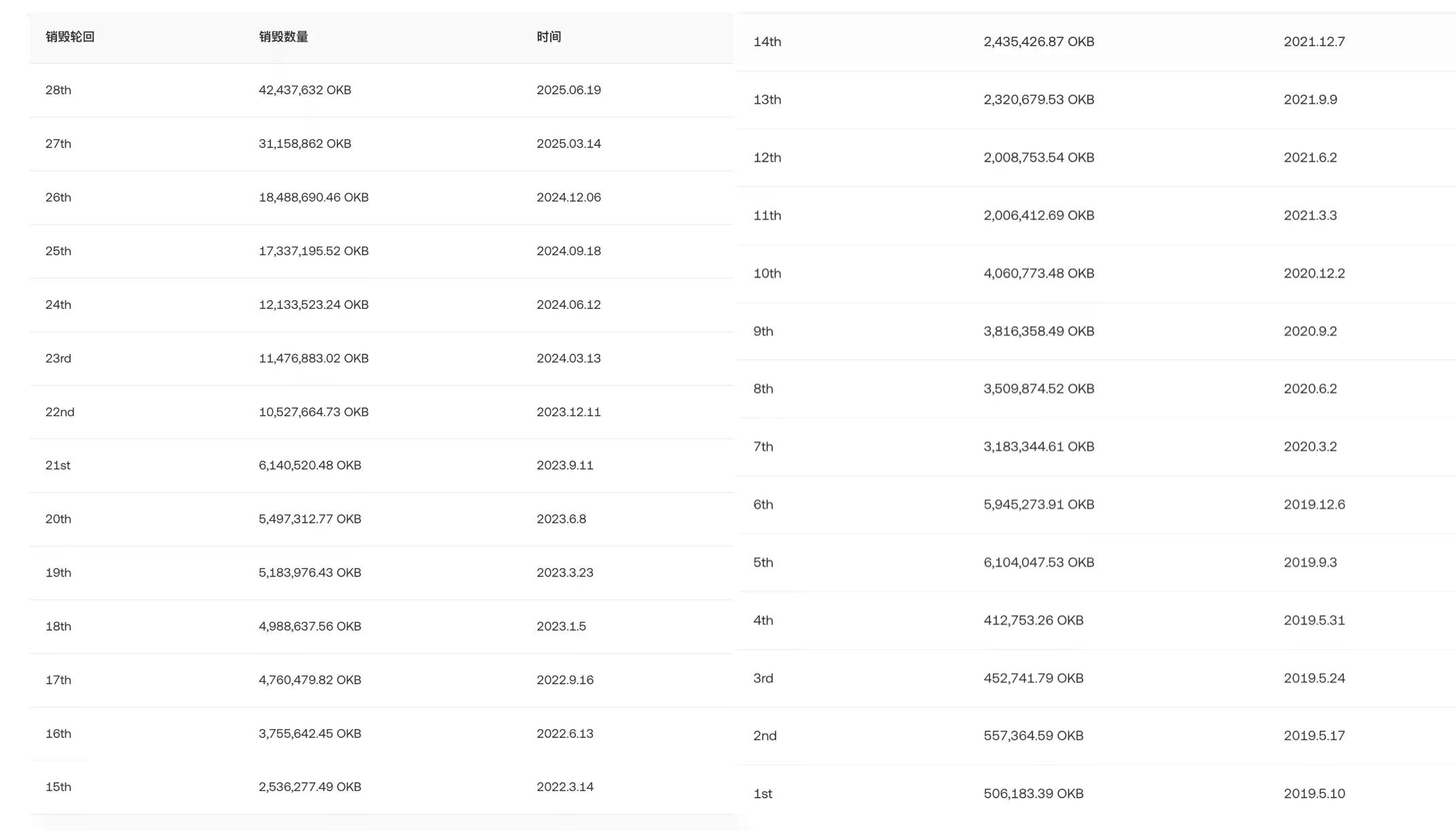Viewport: 1456px width, 831px height.
Task: Click the date 2024.06.12
Action: tap(568, 305)
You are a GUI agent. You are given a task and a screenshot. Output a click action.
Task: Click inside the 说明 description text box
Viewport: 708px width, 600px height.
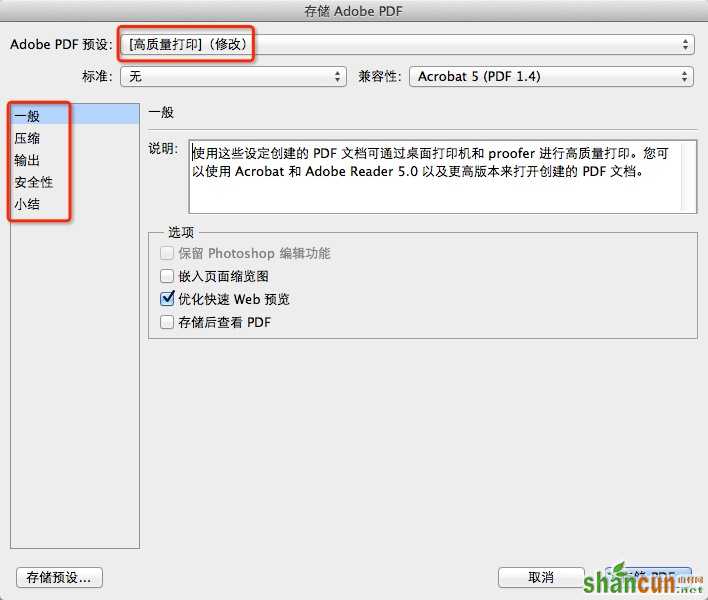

# # # # #

→ **WHAT TO DO**: Rewrite all the rows above with "text box" replaced by "input field", changing nothing else and leaving out the pictures.

→ **SOLVED EXERCISE**:
Viewport: 1456px width, 831px height.
Task: Click the date 2024.06.12
Action: tap(568, 305)
You are a GUI agent. You are given a task and a screenshot. Output a click action.
Task: Click inside the 说明 description input field
Viewport: 708px width, 600px height.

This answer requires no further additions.